Revolutionsing food production
Citing the devastating role of livestock in methane emissions and water consumption, Richard Branson recently predicted that all meat will be plant-based in 30 years, which would bring production benefits including the ability to produce food in harsh climates.
Pioneers such as Impossible Foods have raised $300m in funding to date, attracting investors with their ambition of replacing all animal based food by 2035. The recent launch of a California factory, capable of producing 1m pounds of protein-based meat a month, is a step towards achieving their target.
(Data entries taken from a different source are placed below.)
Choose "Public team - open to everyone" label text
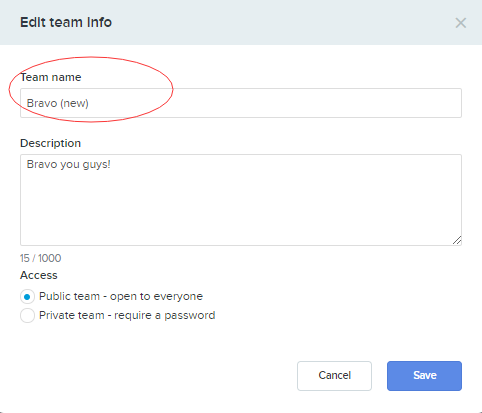(121, 296)
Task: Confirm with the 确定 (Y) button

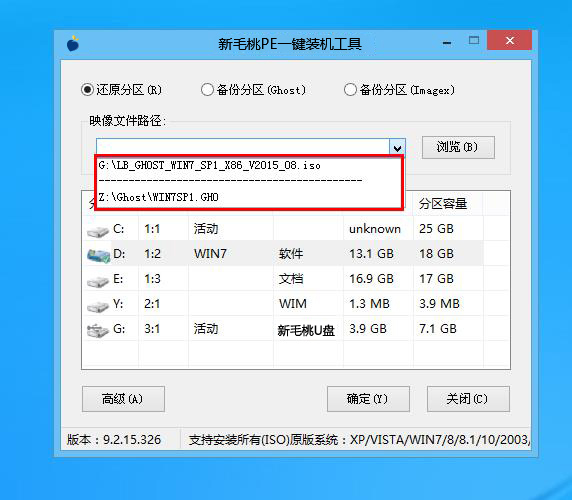Action: 368,399
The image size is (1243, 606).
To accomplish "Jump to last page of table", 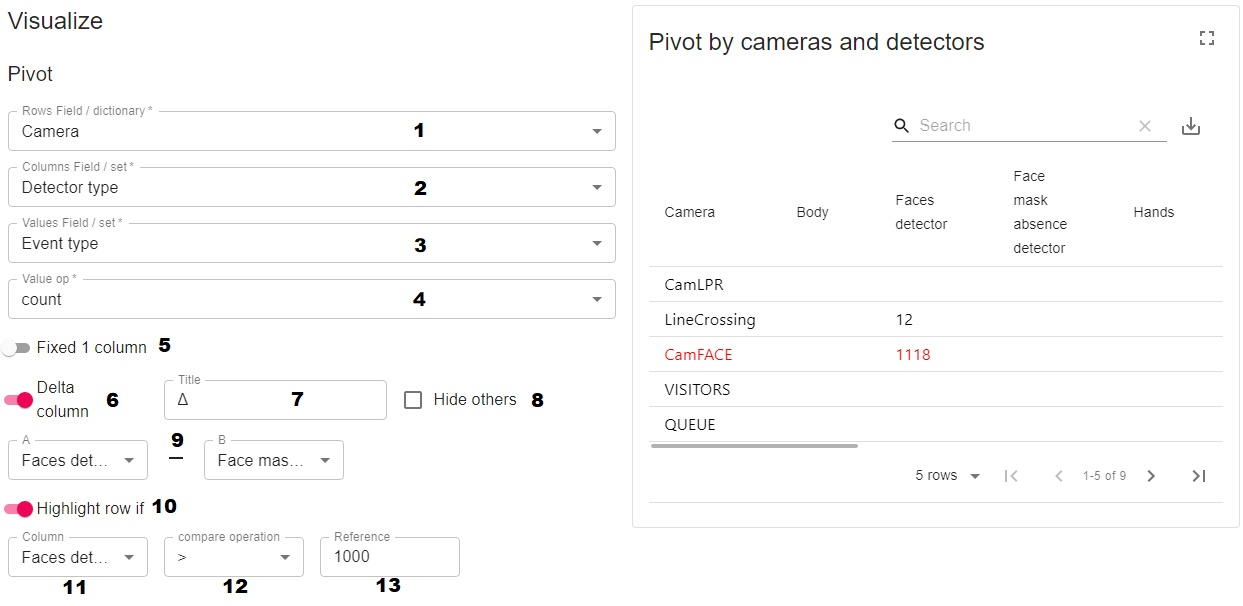I will coord(1198,476).
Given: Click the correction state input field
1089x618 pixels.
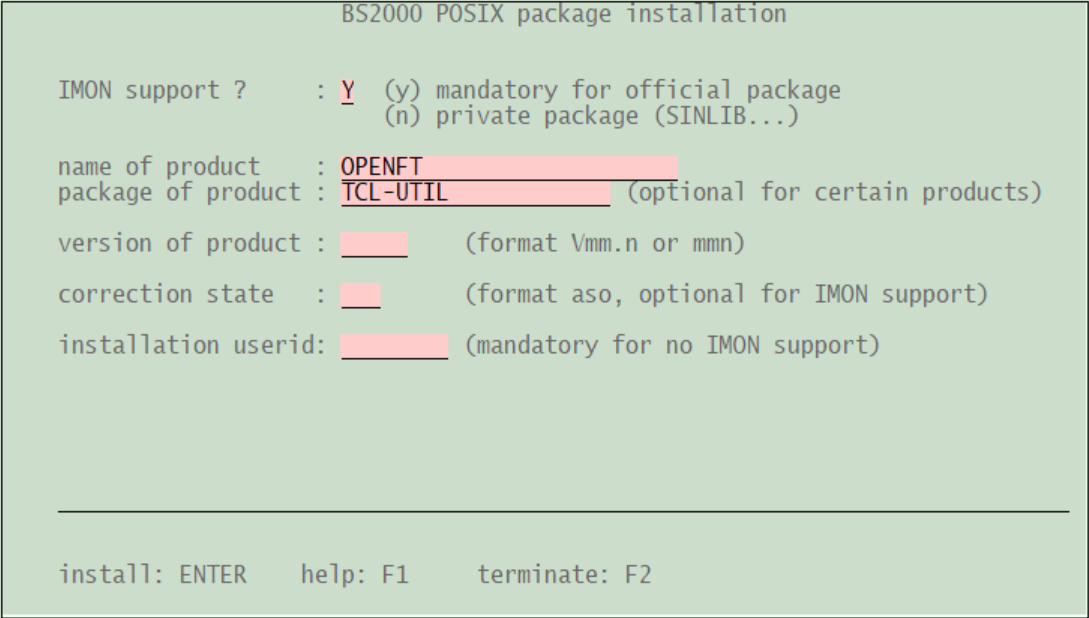Looking at the screenshot, I should [x=360, y=295].
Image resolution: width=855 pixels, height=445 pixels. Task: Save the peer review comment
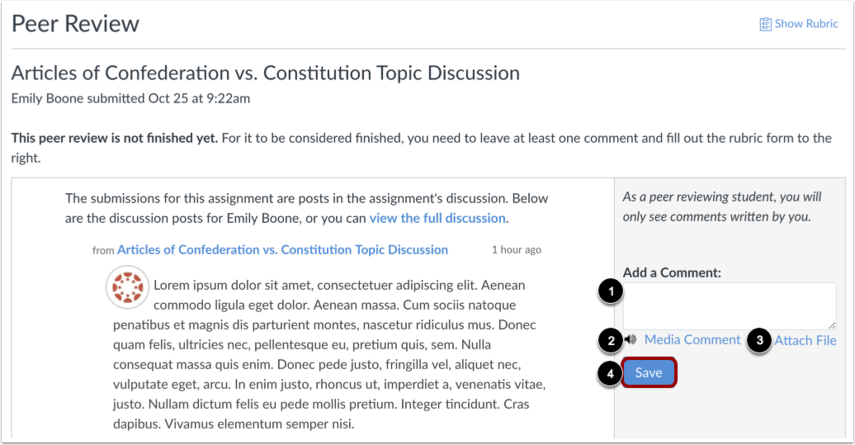click(648, 372)
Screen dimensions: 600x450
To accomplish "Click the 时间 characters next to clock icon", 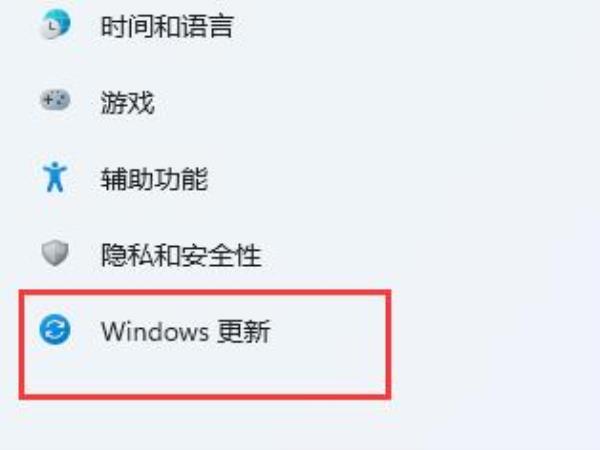I will 127,26.
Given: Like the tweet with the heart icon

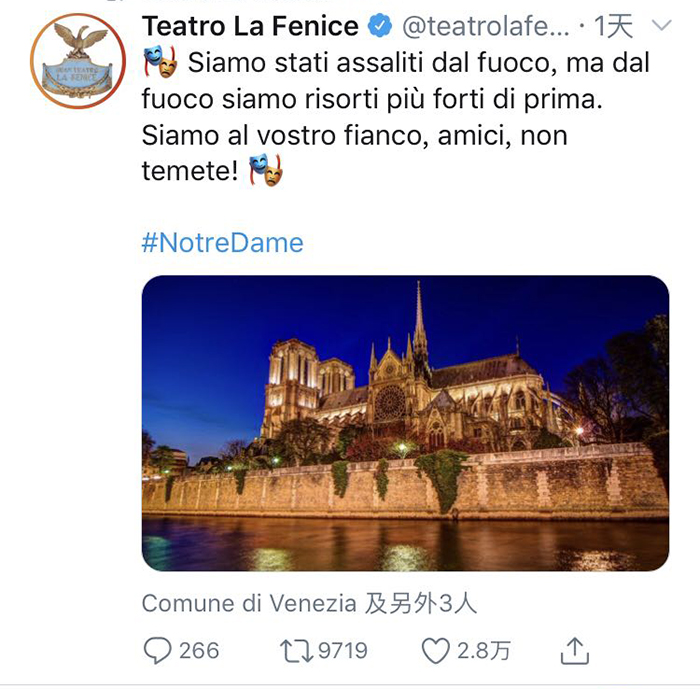Looking at the screenshot, I should pos(435,651).
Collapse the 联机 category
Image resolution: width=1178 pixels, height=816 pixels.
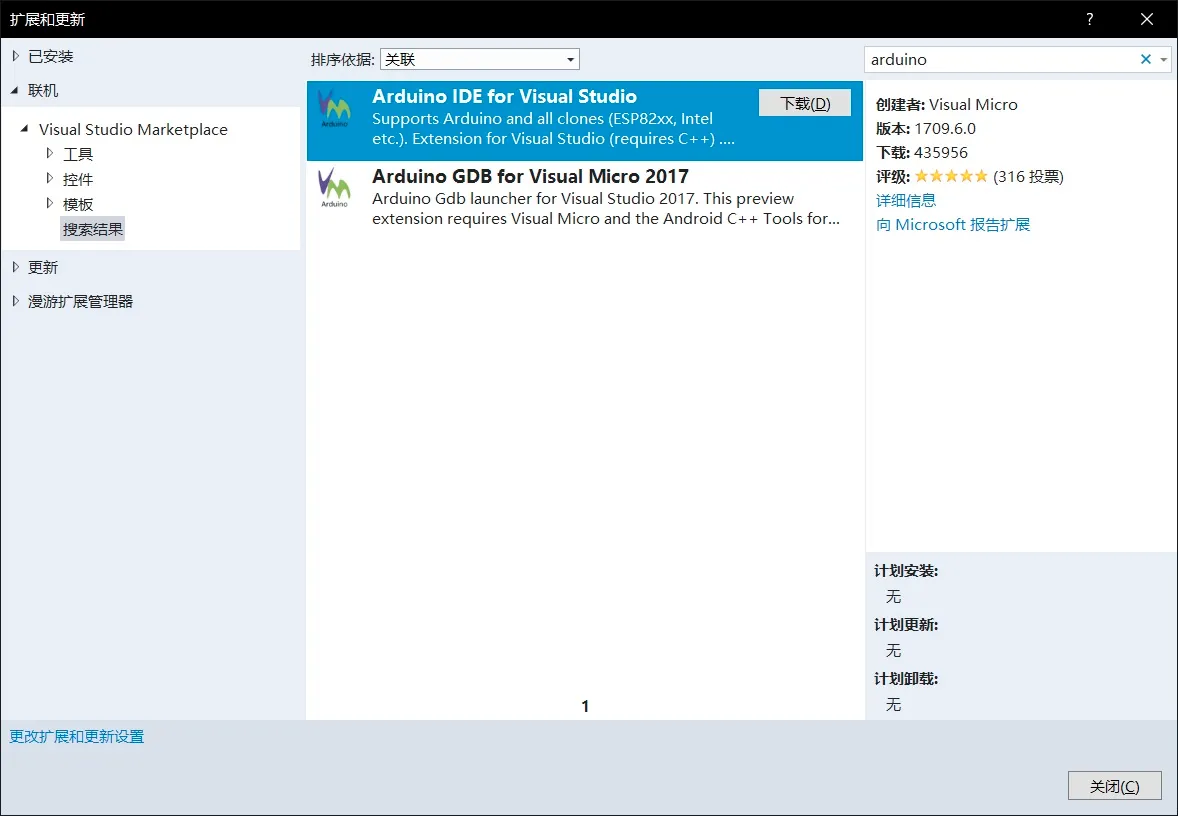point(15,90)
With backing from Horizons Ventures and Khosla Ventures, Just (formerly Hampton Creek) has its plant-based products stocked at 100,000 distribution points. Its mayo, cookie dough, and ranch sauce products all rank in the top 3 performing items in their respective food categories.
Addressing food waste
Food waste is entrenched in our current consumption and production habits. The US throws away more than 400 pounds of food per person per year, generating climate change pollution equivalent to 37m cars per year.
The Founders at OLIO saw an opportunity to tackle this problem, launching a social network that connects people and shops looking to share surplus food. Today they have 280,000 users and over 14,000 grassroots volunteers who have collectively shared more than 400,000 food items. They’ve partnered with Sainsbury’s, Tesco, Pret a Manger, Unilever and many more food businesses to help accelerate their growth.
At the other end of the problem, Winnow took more of an enterprise approach. Its smart scales help commercial kitchens measure and analyse their volumes of food waste, to better inform restocking efforts. The start-up announced that the technology has saved 400 customers over 11m meals worth of food (1 meal every second). IKEA alone estimated savings equivalent to 350,000 meals (worth $900,000) in just eight months.
Rethinking energy production
Recent research estimates that burning fossil fuels has led to weather extremes and air pollution that have cost the US $240bn a year for the past decade. Today, solar only accounts for 2% of total energy supply, although lowering prices are doubling the installation rate every two years.
Conjoule are targeting the problem of grid dependence and solar storage, and helping to drive adoption of solar. They everage the blockchain to allow users to sell energy peer to peer amongst communities. The business has attracted Japanese energy conglomerate TEPCO to invest, who cited blockchain’s ability to “redefine what is possible in the energy ecosystem”.
Google recently showcased the ability of Deepmind’s artificial intelligence technology to optimise data centres energy consumption, reducing bills by 40%.
Verdigris combine AI algorithms with IoT sensors to optimise the energy usage of commercial buildings, saving 30-50% on monthly electrical bills. Recent funding from industry strategics Jabil and Verizon is helping them scale across a growing client base of offices and hotels.
Making leaps in transportation
Many would argue that the best evidence of energy innovation is seen in the transport sector, where Tesla continues to tackle transport’s 15% contribution to total carbon emissions.
Navya Arma is the first 100% electric and autonomous transport vehicle that will initially focus on first and last mile public transport. Live deployments in cities, airports, and universities are successfully reducing urban congestion and improving transport performance.
Taking a different approach, bike sharing pioneer Ofo plans to have 20m bikes in 200 cities by the end of the year. Recent funding ($500m+) from heavyweights DST, Alibaba, and Didi has driven European expansion. The latter has even included a link to Ofo’s bikes via its taxi-hailing app.